Playing nicely for Playtika?
The shift is going to be a welcome one for Playtika, as mentioned previously the company has gone to great lengths to cut costs including with some extensive layoffs. Their focus on growing their existing portfolio of mobile games and other leisure titles seems to have paid off, however, and may be a model to follow for other companies in the same boat. By eschewing the usual cycle of newer titles on a constant release basis the developer seems to regained their stability.
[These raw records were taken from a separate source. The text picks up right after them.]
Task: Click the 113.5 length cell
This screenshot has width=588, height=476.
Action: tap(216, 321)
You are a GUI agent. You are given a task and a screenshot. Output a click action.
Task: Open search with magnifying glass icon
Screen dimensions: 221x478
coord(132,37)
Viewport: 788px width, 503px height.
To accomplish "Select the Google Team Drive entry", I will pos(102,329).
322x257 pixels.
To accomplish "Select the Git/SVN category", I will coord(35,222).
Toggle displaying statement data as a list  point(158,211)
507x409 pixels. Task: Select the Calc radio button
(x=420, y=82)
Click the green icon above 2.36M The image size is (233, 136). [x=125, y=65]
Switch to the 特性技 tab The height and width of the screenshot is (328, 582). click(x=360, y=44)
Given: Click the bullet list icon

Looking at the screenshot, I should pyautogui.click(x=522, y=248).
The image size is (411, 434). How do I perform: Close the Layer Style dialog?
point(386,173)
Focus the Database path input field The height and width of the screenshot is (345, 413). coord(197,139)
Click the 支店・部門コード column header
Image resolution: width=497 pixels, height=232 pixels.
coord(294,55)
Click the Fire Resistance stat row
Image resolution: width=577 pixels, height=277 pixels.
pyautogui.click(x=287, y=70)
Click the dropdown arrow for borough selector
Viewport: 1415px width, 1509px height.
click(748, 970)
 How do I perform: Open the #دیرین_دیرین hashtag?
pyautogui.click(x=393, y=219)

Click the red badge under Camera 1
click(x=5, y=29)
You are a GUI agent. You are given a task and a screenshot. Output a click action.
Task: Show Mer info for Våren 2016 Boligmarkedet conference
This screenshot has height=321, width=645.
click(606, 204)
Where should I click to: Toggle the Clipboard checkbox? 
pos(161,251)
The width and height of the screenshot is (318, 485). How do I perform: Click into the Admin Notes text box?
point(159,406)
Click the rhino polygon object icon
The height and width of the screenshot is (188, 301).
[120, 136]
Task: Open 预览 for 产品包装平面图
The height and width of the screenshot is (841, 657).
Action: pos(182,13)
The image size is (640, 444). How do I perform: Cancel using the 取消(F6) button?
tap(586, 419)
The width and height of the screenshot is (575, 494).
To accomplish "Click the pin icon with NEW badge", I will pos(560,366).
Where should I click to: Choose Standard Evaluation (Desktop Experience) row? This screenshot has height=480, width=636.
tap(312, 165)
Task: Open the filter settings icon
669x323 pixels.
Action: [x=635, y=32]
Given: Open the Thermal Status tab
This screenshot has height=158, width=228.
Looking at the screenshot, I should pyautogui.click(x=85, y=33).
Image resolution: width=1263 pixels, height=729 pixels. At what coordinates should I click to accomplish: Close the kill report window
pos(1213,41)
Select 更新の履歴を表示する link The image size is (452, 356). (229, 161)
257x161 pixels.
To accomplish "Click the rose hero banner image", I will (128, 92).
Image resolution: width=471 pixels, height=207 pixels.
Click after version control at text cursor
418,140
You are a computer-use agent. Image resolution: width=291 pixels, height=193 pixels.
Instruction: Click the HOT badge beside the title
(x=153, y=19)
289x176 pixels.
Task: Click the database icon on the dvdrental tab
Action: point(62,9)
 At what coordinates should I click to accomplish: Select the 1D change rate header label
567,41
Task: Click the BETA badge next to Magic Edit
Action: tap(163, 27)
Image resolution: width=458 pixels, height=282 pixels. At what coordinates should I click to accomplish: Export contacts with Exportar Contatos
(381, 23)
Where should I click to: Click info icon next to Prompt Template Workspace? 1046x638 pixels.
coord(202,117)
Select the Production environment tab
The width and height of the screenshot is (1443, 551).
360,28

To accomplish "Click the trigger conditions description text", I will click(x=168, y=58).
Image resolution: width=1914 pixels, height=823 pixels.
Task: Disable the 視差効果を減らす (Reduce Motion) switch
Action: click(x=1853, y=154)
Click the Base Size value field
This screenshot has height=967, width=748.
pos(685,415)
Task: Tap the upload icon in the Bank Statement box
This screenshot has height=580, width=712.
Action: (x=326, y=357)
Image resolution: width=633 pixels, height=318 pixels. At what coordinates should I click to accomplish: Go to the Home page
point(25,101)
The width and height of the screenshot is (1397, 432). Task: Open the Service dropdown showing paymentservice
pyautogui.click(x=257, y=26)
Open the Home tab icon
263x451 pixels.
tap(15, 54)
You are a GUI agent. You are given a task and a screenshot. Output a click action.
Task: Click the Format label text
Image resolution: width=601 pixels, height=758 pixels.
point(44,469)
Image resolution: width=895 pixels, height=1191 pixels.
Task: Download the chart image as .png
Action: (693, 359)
At the time, CFO Craig Abrahams commented, "While we saw that our new games received positive feedback from our players and achieved strong retention numbers, the marketing environment and increasing CPIs for new games made it challenging for us to scale these games profitably. Based on the current marketing environment, we made the decision to temporarily suspend our new game development pipeline until the ROI for new games is economically viable."
Playtika's optimistic new initiatives, including securing 314 acres of land in the Amazon and a reported $737.5m offer to buy Rovio - which was trumped by gaming giant Sega - can perhaps be attributed to their regained stability. Indeed, perhaps the greater element to the story is the news that at least one major financial institution is optimistic about mobile gaming going into the second half of 2023. It mirrors growing optimism and VC interest despite rocky times for other areas in the broader tech sector, as mobile continues to grow across the globe.